Leave no picture in, and give every entry again exactly.
BEGIN Dataset excerpts
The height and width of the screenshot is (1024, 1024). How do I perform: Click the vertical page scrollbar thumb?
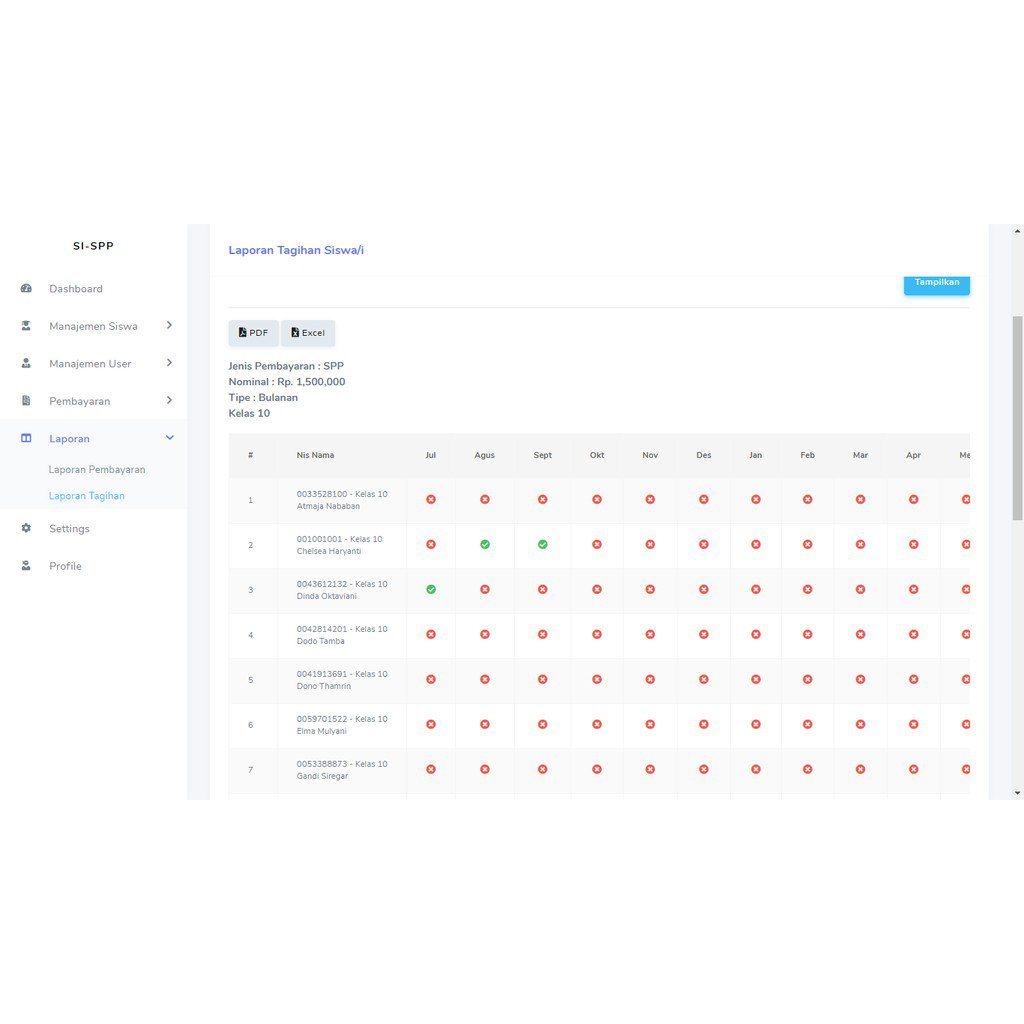[x=1017, y=418]
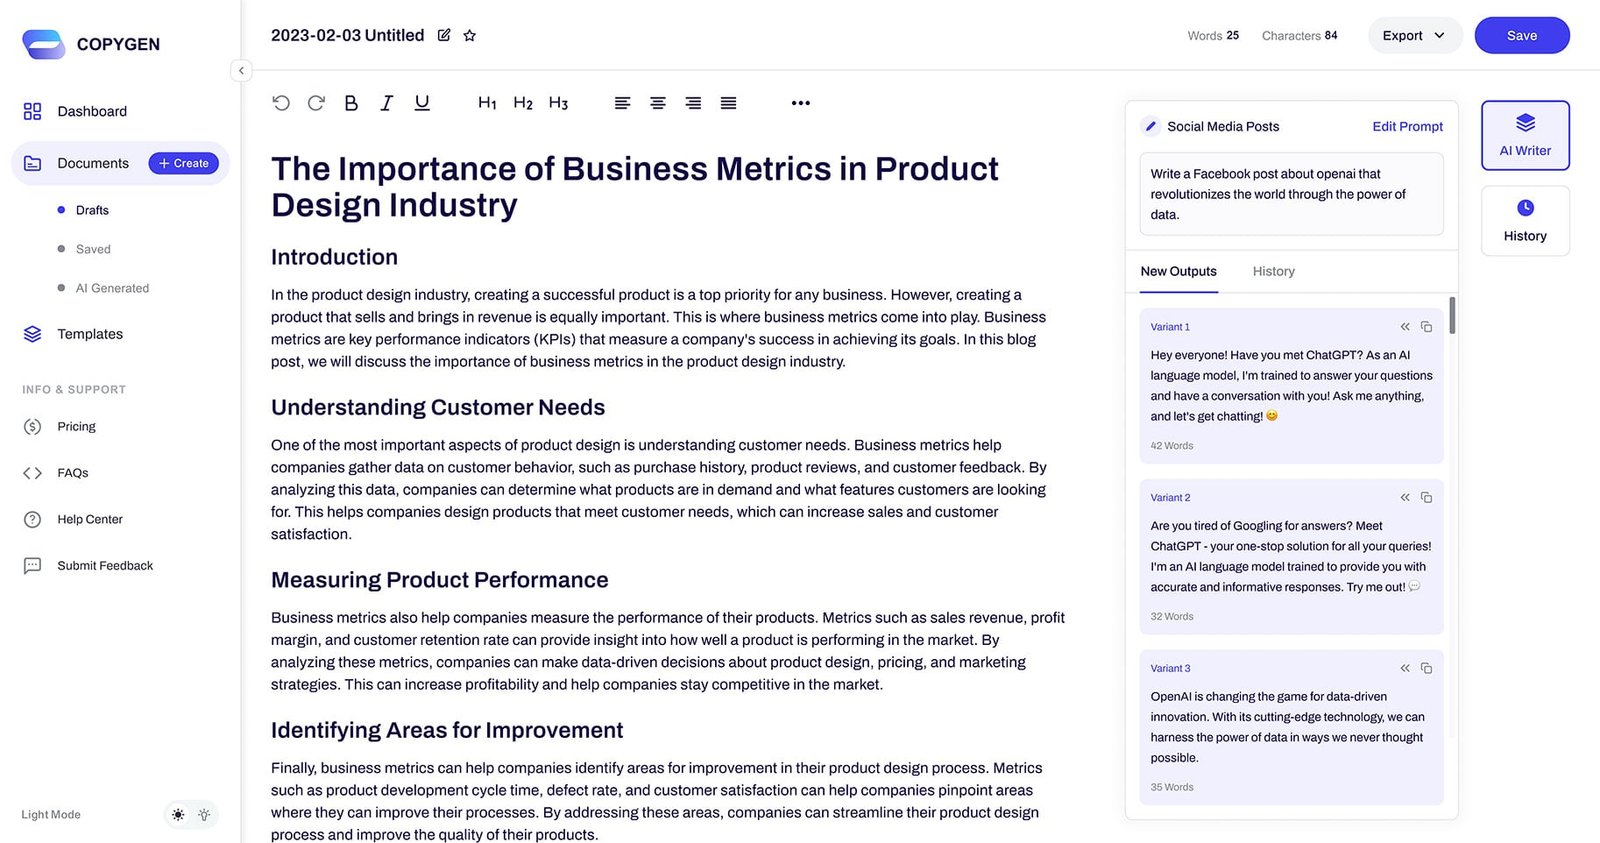Switch to dark mode bulb icon
This screenshot has width=1600, height=843.
click(x=204, y=815)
END Dataset excerpts
» Your solution
The height and width of the screenshot is (1024, 1024). How do I perform: Click the vertical page scrollbar thumb?
[x=1017, y=418]
Switch to dark mode bulb icon
This screenshot has width=1600, height=843.
click(x=204, y=815)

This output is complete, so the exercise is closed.